JACKSON, Wyo. — A community-wide COVID-19 testing event at the Teton County Fairgrounds yesterday was “beyond our wildest dreams,” said Teton County Health Department Director Jodie Pond.
At the 10th weekly community update Friday afternoon, Pond said the Health Department expected around 300 people would show up and get tested for COVID-10. Instead, 1,355 people came in their cars. Of those, 462 used vouchers provided by the Health Department.
Tests have been sent to the Wyoming Department of Health lab.
Teton County is working on ways to randomly test asymptomatic people at random throughout the summer. Pond said the Health Department is recruiting businesses and organizations that make frequent contact with the public to sign up to have employees tested at St. John’s Health or Emerg-A-Care.
Teton District Health Officer Travis Riddell shared the “good news” that Teton County has “very very much flattened the curve.” Its most recent confirmed case of COVID-19 was reported May 14, two weeks ago. Tests have also increased over the last five-six weeks, and fewer of those tests have come back positive.
That’s all good news, Riddell said, and it was enough to convince him that variance to the newest statewide health order will not be necessary.
Still, the virus is “still very much present among us,” St. John’s Health CEO Paul Beaupré reminded listeners. “It will be present until we have a mass-produced vaccine.”
Beaupré re-emphasized the importance of wearing face coverings in public. Up to 80% of people infected with COVID are asymptomatic, he said. “If they sneeze, they will release 200 million viral particles into the atmosphere. If you are standing there when they sneeze, you will probably get COVID. That’s why we believe so strongly in masking. Masking prevents transmission of those particles.”

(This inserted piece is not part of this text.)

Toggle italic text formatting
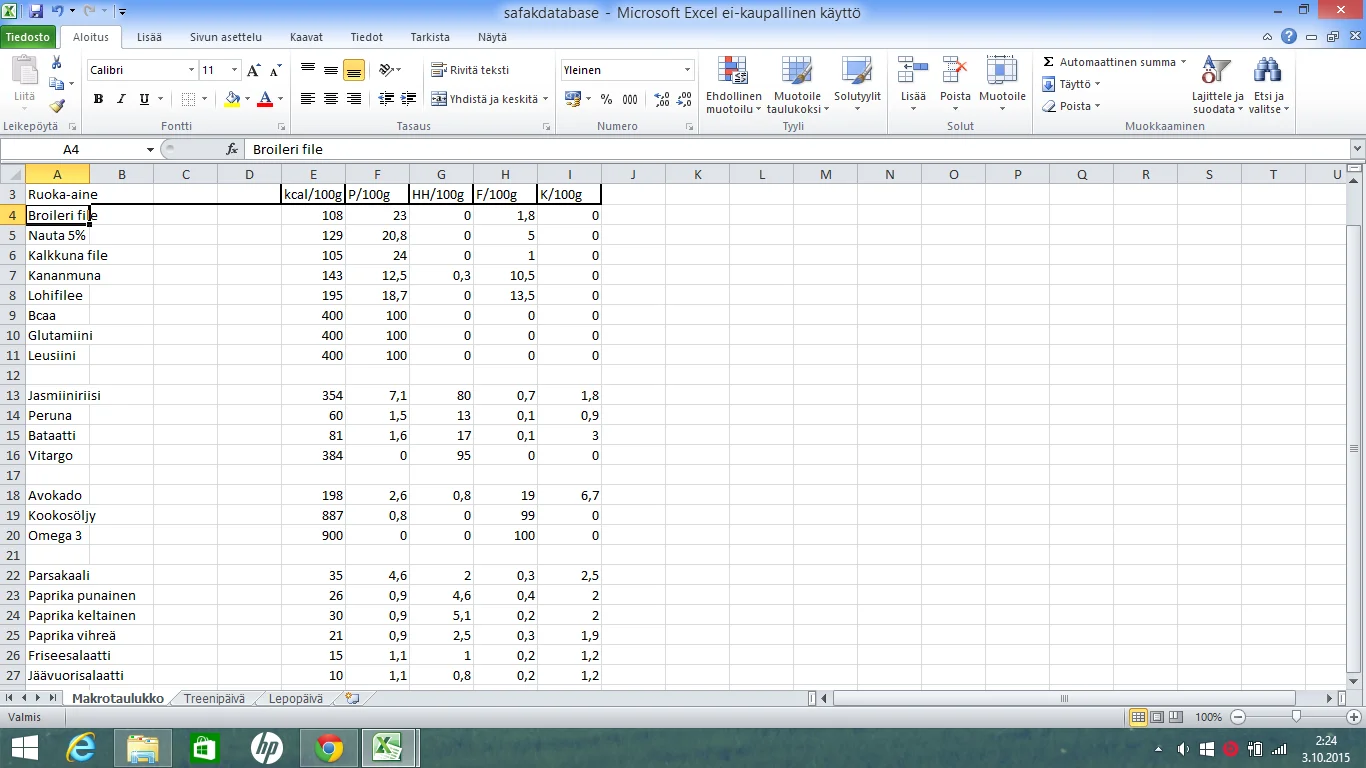The image size is (1366, 768). tap(121, 99)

Both Riddell and Beupré acknowledged how polarizing masks have become as a symbol of freedom or care, depending on which side you stand. Beaupré made a “simple prayer: that St. John’s will never have to care for anybody who has been beaten stabbed, or shot due to a decision to wear masks or not wear masks. Let’s keep it civil.”
On a brighter note, St. John’s has tested roughly a quarter of its staff for COVID-19 and not a single one has been positive.
Jackson Hole Chamber of Commerce President/CEO Anna Olson and Jackon Hole Travel and Tourism Board executive director Kate Sollitt (disclosure: Sollitt’s daughter is a staff reporter at Buckrail) each offered business and tourism-related updates. While air traffic has increased slightly around Memorial Day, Olson said airlines will begin to “feather in service” July 7.
From a tourism perspective, Sollitt said research suggests that COVID-19 reshape the way many people travel, and Jackson could well be a beneficiary. A survey found that half of Americans plan to travel this summer, but will avoid big cities. They want to visit the great outdoors. But they also want to feel safe.
“The need for adventure is strong, but the need for safety is strong, too,” Sollitt said. Her job, then, is to build confidence among visitors and the community that Jackson is a safe place. The TTB’s new campaign is built on three pillars: “Clean, careful, connected.” Local businesses can display “Responsibly Wild” badges and “Clean, careful, connected” posters if they are practicing good hygiene and safety procedures.
Finally, Grand Teton National Park expects to have statistical information about visitation so far by the end of next week. Memorial Day visitation was almost as high as last year.
The Gros Ventre campground opened today, and some secondary roads are becoming accessible as snow melts. Boat access is expected to open June 5. GTNP Public Affairs Officer Denise Germann said visitors are encouraged to call the park to register your watercraft.